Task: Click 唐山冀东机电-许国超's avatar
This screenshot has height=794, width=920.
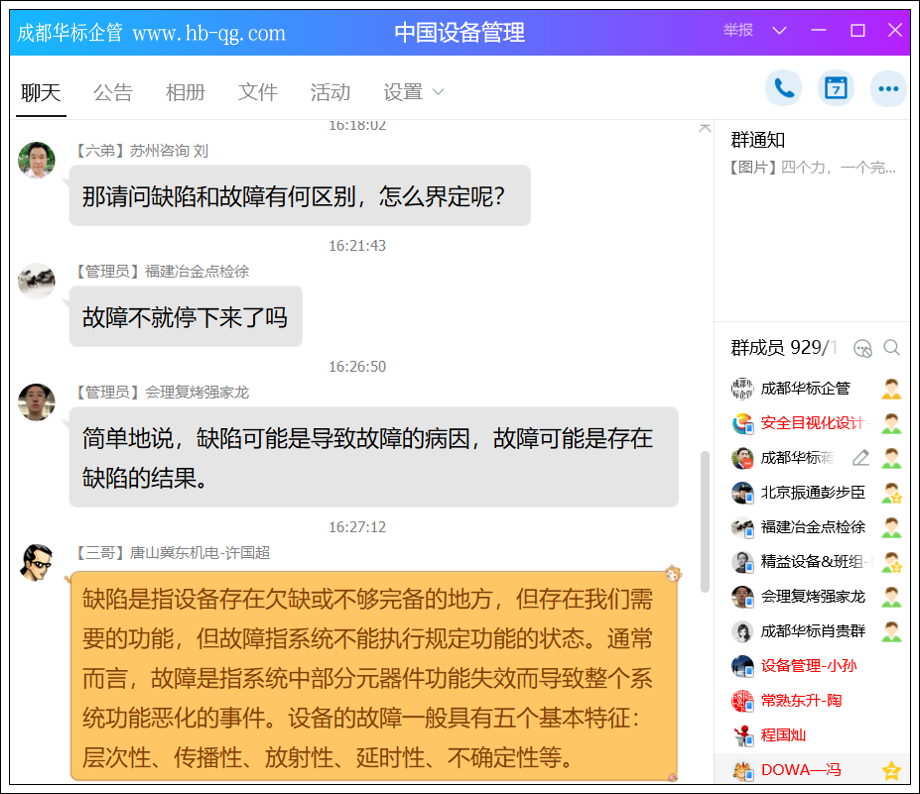Action: coord(37,562)
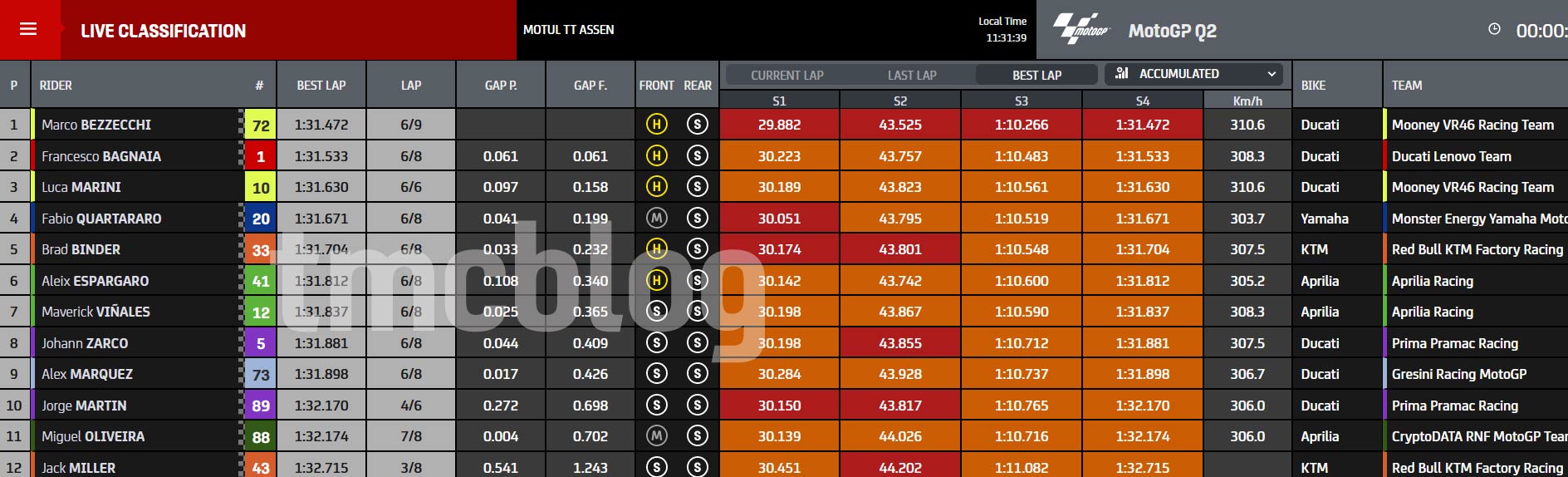Sort by the Best Lap column header

point(321,85)
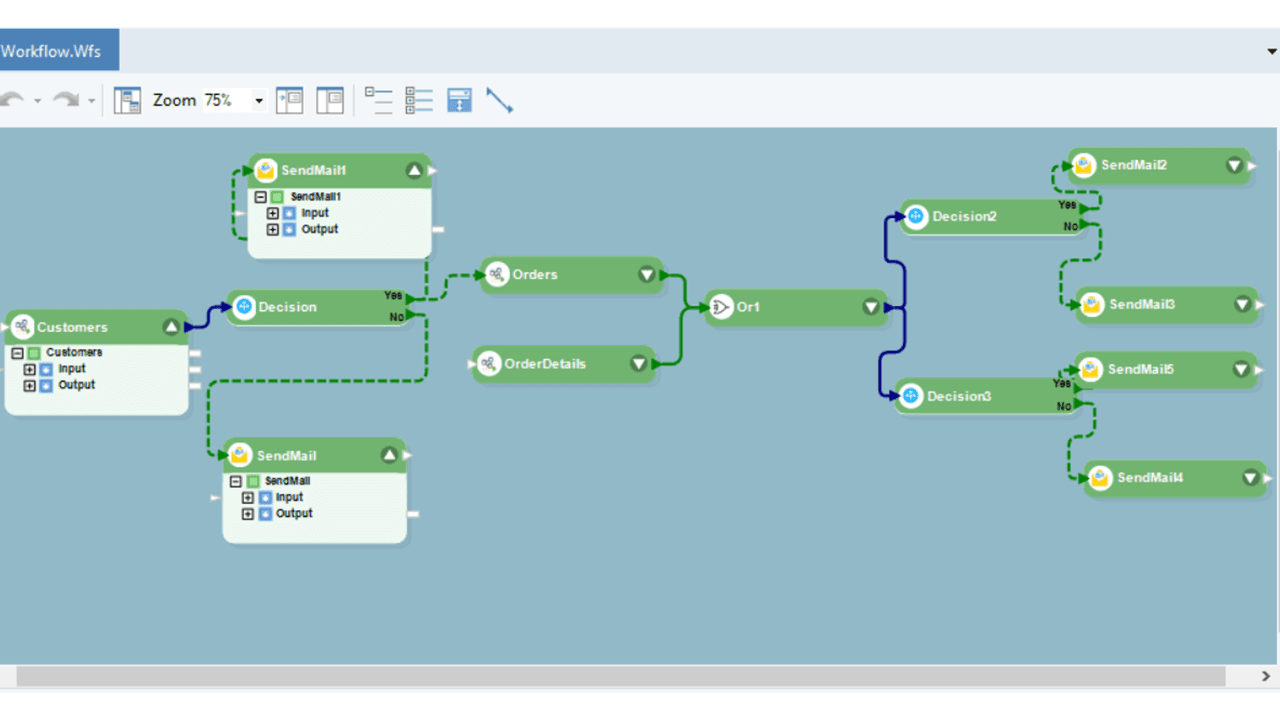Click the data source icon on the Customers node
The width and height of the screenshot is (1280, 720).
click(22, 327)
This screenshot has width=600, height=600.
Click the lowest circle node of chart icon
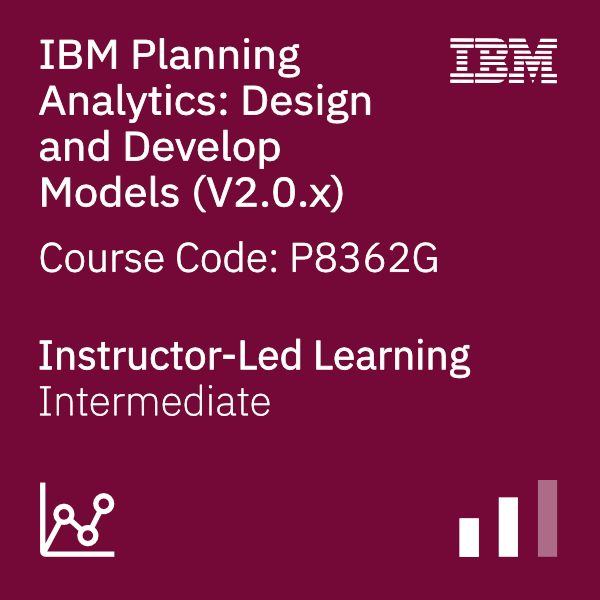click(88, 535)
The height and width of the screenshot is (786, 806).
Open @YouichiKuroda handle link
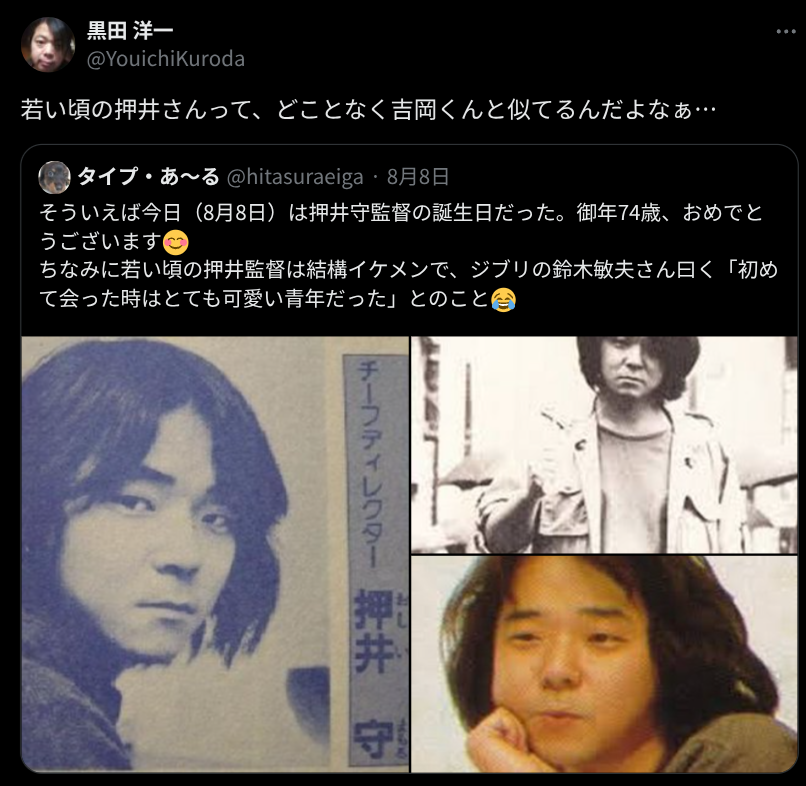tap(166, 59)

■ TASK PROMPT ■
All lines from the one bearing "This screenshot has width=600, height=600." through the last line of the records, and only those, should be duplicated exactly; no picture belongs in the copy.

■ ANSWER TO THIS PROBLEM ■
This screenshot has width=600, height=600.
Click the lowest circle node of chart icon
click(88, 535)
The height and width of the screenshot is (786, 806).
Open @YouichiKuroda handle link
tap(166, 59)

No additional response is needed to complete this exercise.